• PROVIDED ENTRIES:
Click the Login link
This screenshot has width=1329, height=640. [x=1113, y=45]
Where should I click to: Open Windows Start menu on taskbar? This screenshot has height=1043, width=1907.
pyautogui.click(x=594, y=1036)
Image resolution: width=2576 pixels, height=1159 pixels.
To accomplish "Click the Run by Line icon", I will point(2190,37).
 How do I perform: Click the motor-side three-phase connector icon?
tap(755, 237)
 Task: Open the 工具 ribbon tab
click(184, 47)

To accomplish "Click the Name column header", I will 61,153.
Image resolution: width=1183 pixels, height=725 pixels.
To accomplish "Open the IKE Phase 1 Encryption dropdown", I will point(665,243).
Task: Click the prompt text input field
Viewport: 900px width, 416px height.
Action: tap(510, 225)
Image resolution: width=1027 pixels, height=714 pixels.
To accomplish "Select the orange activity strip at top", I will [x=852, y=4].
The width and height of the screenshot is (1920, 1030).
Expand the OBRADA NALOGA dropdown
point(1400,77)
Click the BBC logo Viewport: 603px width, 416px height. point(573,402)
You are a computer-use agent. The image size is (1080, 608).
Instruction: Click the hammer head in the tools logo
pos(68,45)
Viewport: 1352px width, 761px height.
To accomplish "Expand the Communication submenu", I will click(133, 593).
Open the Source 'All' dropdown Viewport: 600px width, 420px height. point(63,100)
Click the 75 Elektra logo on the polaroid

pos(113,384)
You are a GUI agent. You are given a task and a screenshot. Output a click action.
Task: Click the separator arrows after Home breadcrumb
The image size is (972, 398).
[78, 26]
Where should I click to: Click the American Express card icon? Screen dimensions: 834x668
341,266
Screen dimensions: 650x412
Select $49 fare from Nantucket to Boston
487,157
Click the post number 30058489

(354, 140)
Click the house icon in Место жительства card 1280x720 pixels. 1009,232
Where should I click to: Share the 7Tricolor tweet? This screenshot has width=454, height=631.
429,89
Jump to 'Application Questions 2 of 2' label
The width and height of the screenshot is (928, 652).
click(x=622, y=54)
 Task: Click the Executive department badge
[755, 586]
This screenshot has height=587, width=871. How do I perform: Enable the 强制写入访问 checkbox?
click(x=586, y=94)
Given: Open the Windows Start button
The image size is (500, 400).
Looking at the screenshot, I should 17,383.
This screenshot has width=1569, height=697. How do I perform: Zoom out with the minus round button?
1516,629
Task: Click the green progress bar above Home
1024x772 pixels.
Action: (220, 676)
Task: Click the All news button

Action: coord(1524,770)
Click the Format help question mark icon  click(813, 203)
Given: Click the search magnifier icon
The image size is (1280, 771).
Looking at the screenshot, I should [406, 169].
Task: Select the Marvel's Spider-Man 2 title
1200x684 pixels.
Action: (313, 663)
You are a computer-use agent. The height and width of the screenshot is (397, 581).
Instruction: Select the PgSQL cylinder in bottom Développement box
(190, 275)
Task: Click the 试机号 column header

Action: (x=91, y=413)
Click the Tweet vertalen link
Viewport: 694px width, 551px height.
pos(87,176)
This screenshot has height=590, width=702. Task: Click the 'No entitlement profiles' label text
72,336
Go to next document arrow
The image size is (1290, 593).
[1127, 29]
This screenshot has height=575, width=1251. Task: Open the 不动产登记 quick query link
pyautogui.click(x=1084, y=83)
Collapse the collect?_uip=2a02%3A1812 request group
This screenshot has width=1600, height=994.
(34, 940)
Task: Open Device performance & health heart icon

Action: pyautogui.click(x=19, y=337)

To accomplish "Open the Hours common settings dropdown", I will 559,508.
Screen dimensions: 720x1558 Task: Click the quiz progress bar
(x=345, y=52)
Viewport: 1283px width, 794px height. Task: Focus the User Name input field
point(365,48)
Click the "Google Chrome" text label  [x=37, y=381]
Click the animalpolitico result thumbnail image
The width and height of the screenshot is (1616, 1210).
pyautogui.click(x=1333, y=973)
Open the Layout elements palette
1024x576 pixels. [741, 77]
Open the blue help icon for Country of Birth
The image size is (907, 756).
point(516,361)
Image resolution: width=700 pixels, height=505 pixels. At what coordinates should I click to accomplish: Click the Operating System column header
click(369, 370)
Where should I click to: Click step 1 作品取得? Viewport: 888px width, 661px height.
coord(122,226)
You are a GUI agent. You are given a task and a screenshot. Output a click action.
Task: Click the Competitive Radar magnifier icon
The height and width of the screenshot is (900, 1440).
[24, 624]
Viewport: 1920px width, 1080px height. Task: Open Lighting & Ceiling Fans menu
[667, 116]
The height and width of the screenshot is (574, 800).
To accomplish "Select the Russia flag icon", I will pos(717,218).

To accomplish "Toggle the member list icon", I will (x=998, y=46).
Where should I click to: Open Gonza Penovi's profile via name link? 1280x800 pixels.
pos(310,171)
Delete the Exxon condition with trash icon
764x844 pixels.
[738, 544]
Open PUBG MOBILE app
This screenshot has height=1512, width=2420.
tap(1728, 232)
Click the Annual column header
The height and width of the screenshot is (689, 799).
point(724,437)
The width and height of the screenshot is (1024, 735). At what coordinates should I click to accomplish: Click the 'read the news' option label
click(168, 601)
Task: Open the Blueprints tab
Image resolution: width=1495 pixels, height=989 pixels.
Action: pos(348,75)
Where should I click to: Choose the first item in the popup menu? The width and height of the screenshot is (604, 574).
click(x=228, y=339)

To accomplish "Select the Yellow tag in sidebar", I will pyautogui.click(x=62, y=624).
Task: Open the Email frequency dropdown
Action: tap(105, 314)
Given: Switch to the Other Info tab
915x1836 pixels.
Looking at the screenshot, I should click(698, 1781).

• EXERCISE DETAILS: The answer must be the data above, repeated exactly as it stands.

• THE ANSWER:
Click the Login link
This screenshot has width=1329, height=640. [x=1113, y=45]
Where should I click to: Open Windows Start menu on taskbar? This screenshot has height=1043, width=1907.
pyautogui.click(x=594, y=1036)
Image resolution: width=2576 pixels, height=1159 pixels.
To accomplish "Click the Run by Line icon", I will point(2190,37).
 How do I perform: Click the motor-side three-phase connector icon?
tap(755, 237)
 Task: Open the 工具 ribbon tab
click(184, 47)

To accomplish "Click the Name column header", I will 61,153.
Image resolution: width=1183 pixels, height=725 pixels.
To accomplish "Open the IKE Phase 1 Encryption dropdown", I will point(665,243).
Task: Click the prompt text input field
Viewport: 900px width, 416px height.
Action: tap(510, 225)
Image resolution: width=1027 pixels, height=714 pixels.
To accomplish "Select the orange activity strip at top", I will [x=852, y=4].
The width and height of the screenshot is (1920, 1030).
Expand the OBRADA NALOGA dropdown
point(1400,77)
Click the BBC logo Viewport: 603px width, 416px height. point(573,402)
You are a computer-use agent. The image size is (1080, 608).
Instruction: Click the hammer head in the tools logo
pos(68,45)
Viewport: 1352px width, 761px height.
To accomplish "Expand the Communication submenu", I will click(133, 593).
Open the Source 'All' dropdown Viewport: 600px width, 420px height. point(63,100)
Click the 75 Elektra logo on the polaroid

pos(113,384)
You are a GUI agent. You are given a task and a screenshot. Output a click action.
Task: Click the separator arrows after Home breadcrumb
The image size is (972, 398).
[78, 26]
Where should I click to: Click the American Express card icon? Screen dimensions: 834x668
341,266
Screen dimensions: 650x412
Select $49 fare from Nantucket to Boston
487,157
Click the post number 30058489

(354, 140)
Click the house icon in Место жительства card 1280x720 pixels. 1009,232
Where should I click to: Share the 7Tricolor tweet? This screenshot has width=454, height=631.
429,89
Jump to 'Application Questions 2 of 2' label
The width and height of the screenshot is (928, 652).
click(x=622, y=54)
 Task: Click the Executive department badge
[755, 586]
This screenshot has height=587, width=871. How do I perform: Enable the 强制写入访问 checkbox?
click(x=586, y=94)
Given: Open the Windows Start button
The image size is (500, 400).
Looking at the screenshot, I should 17,383.
This screenshot has width=1569, height=697. How do I perform: Zoom out with the minus round button?
1516,629
Task: Click the green progress bar above Home
1024x772 pixels.
Action: (220, 676)
Task: Click the All news button

Action: coord(1524,770)
Click the Format help question mark icon  click(813, 203)
Given: Click the search magnifier icon
The image size is (1280, 771).
Looking at the screenshot, I should [406, 169].
Task: Select the Marvel's Spider-Man 2 title
1200x684 pixels.
Action: (313, 663)
You are a computer-use agent. The height and width of the screenshot is (397, 581).
Instruction: Select the PgSQL cylinder in bottom Développement box
(190, 275)
Task: Click the 试机号 column header

Action: (x=91, y=413)
Click the Tweet vertalen link
Viewport: 694px width, 551px height.
pos(87,176)
This screenshot has height=590, width=702. Task: Click the 'No entitlement profiles' label text
72,336
Go to next document arrow
The image size is (1290, 593).
[1127, 29]
This screenshot has height=575, width=1251. Task: Open the 不动产登记 quick query link
pyautogui.click(x=1084, y=83)
Collapse the collect?_uip=2a02%3A1812 request group
This screenshot has width=1600, height=994.
(34, 940)
Task: Open Device performance & health heart icon

Action: pyautogui.click(x=19, y=337)

To accomplish "Open the Hours common settings dropdown", I will 559,508.
Screen dimensions: 720x1558 Task: Click the quiz progress bar
(x=345, y=52)
Viewport: 1283px width, 794px height. Task: Focus the User Name input field
point(365,48)
Click the "Google Chrome" text label  [x=37, y=381]
Click the animalpolitico result thumbnail image
The width and height of the screenshot is (1616, 1210).
pyautogui.click(x=1333, y=973)
Open the Layout elements palette
1024x576 pixels. [741, 77]
Open the blue help icon for Country of Birth
The image size is (907, 756).
point(516,361)
Image resolution: width=700 pixels, height=505 pixels. At what coordinates should I click to accomplish: Click the Operating System column header
click(369, 370)
Where should I click to: Click step 1 作品取得? Viewport: 888px width, 661px height.
coord(122,226)
You are a GUI agent. You are given a task and a screenshot. Output a click action.
Task: Click the Competitive Radar magnifier icon
The height and width of the screenshot is (900, 1440).
[24, 624]
Viewport: 1920px width, 1080px height. Task: Open Lighting & Ceiling Fans menu
[667, 116]
The height and width of the screenshot is (574, 800).
To accomplish "Select the Russia flag icon", I will pos(717,218).

To accomplish "Toggle the member list icon", I will (x=998, y=46).
Where should I click to: Open Gonza Penovi's profile via name link? 1280x800 pixels.
pos(310,171)
Delete the Exxon condition with trash icon
764x844 pixels.
[738, 544]
Open PUBG MOBILE app
This screenshot has height=1512, width=2420.
tap(1728, 232)
Click the Annual column header
The height and width of the screenshot is (689, 799).
point(724,437)
The width and height of the screenshot is (1024, 735). At what coordinates should I click to accomplish: Click the 'read the news' option label
click(168, 601)
Task: Open the Blueprints tab
Image resolution: width=1495 pixels, height=989 pixels.
Action: pos(348,75)
Where should I click to: Choose the first item in the popup menu? The width and height of the screenshot is (604, 574).
click(x=228, y=339)

To accomplish "Select the Yellow tag in sidebar", I will pyautogui.click(x=62, y=624).
Task: Open the Email frequency dropdown
Action: tap(105, 314)
Given: Switch to the Other Info tab
915x1836 pixels.
Looking at the screenshot, I should click(698, 1781).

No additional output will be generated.